What you are asked to do: Extract each line of the listing below that contains the word "setup", copying those lines in order.

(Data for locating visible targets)
+---+

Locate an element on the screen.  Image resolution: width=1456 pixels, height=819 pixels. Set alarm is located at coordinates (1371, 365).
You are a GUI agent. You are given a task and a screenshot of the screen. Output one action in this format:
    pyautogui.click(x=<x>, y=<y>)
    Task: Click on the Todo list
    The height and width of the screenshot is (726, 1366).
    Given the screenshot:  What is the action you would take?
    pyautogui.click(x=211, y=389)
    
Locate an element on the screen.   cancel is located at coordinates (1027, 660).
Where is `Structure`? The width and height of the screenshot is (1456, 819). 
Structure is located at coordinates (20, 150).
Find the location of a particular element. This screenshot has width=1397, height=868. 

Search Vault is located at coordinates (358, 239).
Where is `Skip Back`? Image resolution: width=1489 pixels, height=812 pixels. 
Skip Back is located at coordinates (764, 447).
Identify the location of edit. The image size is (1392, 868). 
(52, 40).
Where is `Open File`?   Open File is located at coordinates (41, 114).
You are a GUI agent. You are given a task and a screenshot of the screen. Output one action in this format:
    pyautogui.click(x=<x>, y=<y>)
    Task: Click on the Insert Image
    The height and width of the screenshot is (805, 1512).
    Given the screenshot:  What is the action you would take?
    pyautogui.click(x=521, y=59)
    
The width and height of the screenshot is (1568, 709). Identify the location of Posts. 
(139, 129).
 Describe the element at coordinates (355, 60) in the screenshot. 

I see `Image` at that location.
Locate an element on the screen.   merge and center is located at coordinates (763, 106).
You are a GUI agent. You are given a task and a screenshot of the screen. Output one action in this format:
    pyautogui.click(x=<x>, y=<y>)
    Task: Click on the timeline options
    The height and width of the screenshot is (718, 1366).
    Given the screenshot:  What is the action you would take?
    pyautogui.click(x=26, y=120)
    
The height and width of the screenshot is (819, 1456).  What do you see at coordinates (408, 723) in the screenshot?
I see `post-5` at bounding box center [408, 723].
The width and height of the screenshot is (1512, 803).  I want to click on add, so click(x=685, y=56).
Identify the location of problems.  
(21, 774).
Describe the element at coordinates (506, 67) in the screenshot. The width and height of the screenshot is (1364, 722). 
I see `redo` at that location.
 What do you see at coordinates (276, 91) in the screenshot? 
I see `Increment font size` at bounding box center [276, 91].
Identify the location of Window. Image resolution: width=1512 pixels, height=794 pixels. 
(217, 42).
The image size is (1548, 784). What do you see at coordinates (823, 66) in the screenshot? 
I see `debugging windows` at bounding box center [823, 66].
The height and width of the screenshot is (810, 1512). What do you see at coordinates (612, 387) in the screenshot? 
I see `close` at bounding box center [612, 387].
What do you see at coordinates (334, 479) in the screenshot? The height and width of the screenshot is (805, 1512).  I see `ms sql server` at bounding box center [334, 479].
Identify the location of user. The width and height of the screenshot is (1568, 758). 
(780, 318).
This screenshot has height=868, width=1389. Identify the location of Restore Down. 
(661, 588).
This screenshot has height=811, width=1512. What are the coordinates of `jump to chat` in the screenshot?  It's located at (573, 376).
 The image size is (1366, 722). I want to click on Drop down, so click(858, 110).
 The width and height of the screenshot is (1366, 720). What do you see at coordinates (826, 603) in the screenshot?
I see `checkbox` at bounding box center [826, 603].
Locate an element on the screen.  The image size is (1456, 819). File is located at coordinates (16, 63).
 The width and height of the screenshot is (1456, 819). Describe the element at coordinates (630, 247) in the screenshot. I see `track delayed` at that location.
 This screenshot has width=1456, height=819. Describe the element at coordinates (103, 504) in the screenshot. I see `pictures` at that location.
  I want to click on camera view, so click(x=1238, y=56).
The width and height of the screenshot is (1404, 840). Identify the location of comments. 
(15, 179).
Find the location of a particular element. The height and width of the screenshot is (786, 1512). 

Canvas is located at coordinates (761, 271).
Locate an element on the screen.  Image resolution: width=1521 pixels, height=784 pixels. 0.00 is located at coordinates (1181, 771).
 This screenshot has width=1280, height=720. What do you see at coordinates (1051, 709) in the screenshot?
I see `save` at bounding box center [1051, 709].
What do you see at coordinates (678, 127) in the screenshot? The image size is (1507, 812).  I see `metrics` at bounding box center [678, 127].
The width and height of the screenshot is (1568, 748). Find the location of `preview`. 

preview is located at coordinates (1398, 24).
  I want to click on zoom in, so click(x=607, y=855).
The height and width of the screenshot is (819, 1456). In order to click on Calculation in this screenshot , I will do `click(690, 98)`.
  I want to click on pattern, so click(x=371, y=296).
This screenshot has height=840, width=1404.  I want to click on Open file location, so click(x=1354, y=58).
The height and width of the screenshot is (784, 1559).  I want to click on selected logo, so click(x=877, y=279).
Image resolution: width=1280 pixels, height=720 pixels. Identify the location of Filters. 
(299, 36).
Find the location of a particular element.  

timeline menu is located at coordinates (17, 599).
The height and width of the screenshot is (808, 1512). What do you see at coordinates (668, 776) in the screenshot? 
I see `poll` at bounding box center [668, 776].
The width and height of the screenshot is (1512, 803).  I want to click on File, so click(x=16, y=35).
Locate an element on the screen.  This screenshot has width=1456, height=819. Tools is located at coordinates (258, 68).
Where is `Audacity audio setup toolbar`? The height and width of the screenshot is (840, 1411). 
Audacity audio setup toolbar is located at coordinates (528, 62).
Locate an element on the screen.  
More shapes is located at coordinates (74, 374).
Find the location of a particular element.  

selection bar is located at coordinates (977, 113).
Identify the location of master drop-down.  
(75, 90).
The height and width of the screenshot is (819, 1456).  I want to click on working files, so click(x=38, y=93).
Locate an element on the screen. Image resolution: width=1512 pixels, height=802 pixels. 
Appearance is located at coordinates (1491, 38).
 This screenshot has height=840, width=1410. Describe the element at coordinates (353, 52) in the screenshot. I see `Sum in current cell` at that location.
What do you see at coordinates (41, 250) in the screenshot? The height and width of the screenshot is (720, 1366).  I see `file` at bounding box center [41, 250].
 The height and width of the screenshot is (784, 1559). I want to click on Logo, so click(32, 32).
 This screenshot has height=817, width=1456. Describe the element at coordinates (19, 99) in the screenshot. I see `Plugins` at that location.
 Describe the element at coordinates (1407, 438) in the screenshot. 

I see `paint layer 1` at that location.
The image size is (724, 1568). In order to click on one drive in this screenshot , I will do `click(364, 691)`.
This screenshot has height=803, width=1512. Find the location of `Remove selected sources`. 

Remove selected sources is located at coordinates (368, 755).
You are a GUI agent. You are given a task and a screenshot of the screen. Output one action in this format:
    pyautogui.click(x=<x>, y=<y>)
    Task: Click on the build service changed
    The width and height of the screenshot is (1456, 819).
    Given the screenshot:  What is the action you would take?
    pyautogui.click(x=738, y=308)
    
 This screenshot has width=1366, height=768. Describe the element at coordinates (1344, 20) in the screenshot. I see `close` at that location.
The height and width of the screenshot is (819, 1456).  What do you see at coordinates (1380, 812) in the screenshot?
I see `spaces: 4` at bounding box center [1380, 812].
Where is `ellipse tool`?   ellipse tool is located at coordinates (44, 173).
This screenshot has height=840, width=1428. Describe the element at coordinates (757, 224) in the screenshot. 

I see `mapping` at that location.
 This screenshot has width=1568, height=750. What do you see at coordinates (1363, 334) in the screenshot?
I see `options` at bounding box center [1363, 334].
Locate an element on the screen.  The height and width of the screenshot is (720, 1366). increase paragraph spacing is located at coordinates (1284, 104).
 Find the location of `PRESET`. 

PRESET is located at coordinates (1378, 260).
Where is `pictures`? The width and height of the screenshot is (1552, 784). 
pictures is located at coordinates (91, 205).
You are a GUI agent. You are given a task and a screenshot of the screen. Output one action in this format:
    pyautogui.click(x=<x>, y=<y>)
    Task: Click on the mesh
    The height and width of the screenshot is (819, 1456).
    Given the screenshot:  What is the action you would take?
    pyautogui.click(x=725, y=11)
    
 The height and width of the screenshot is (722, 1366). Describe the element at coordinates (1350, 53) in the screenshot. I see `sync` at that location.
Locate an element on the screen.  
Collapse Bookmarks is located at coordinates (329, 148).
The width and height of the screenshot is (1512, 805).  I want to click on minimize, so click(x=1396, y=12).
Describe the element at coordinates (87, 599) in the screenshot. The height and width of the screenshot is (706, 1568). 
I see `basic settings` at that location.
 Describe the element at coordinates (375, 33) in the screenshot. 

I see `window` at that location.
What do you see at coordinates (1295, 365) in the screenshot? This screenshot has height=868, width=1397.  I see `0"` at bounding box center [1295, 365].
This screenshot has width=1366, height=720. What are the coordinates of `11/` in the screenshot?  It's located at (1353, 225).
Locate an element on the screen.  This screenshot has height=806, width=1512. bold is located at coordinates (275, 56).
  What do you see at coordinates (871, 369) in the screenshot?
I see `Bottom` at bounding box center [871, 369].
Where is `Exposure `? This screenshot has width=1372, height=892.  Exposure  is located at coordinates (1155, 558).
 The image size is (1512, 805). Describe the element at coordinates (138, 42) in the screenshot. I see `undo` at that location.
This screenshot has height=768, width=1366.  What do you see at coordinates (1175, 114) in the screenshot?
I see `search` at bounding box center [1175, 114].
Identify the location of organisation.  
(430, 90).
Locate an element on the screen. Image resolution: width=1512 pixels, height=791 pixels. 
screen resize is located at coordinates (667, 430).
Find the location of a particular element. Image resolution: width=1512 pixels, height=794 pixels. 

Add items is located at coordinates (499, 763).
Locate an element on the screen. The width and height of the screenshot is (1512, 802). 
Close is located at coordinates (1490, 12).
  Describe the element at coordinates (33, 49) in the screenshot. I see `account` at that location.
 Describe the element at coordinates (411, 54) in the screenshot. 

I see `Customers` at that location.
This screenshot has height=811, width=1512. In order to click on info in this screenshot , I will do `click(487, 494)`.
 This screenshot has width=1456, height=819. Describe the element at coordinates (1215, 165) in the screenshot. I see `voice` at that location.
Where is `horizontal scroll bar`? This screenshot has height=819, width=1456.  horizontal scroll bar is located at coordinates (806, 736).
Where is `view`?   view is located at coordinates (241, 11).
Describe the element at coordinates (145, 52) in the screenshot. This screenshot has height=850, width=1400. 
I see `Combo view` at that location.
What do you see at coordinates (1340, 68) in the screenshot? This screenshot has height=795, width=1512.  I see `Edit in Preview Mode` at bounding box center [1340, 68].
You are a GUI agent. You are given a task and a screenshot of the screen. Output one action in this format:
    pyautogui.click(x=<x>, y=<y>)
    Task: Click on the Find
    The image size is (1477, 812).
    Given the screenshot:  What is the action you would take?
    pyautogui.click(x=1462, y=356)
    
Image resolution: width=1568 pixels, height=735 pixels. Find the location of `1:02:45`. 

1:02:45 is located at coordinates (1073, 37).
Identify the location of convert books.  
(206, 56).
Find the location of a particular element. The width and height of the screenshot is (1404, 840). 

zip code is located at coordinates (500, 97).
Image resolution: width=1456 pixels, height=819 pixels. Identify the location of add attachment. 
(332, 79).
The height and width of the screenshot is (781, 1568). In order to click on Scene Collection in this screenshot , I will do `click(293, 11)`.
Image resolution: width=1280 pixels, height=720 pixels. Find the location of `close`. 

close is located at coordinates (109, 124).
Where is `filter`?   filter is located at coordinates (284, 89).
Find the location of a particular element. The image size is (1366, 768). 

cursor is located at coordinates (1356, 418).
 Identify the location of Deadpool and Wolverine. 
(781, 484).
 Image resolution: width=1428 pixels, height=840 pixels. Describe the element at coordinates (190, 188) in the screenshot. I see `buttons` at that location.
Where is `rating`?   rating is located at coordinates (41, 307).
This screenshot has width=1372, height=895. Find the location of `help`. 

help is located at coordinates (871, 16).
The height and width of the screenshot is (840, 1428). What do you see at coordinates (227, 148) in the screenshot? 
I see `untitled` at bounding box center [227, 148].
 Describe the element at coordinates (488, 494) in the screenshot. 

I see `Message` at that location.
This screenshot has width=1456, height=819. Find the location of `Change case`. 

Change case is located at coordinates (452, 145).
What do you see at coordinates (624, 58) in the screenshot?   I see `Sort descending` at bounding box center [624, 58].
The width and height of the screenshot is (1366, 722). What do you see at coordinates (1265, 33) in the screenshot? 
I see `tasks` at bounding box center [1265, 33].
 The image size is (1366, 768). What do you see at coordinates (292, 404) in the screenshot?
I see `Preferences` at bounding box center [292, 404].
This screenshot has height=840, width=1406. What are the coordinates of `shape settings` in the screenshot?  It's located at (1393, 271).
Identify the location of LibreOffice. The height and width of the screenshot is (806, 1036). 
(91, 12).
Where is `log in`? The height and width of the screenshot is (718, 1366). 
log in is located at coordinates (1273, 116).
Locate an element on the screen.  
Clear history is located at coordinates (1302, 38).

+---+

Task output:
Where is `Audacity audio setup toolbar`? The height and width of the screenshot is (840, 1411). 
Audacity audio setup toolbar is located at coordinates (528, 62).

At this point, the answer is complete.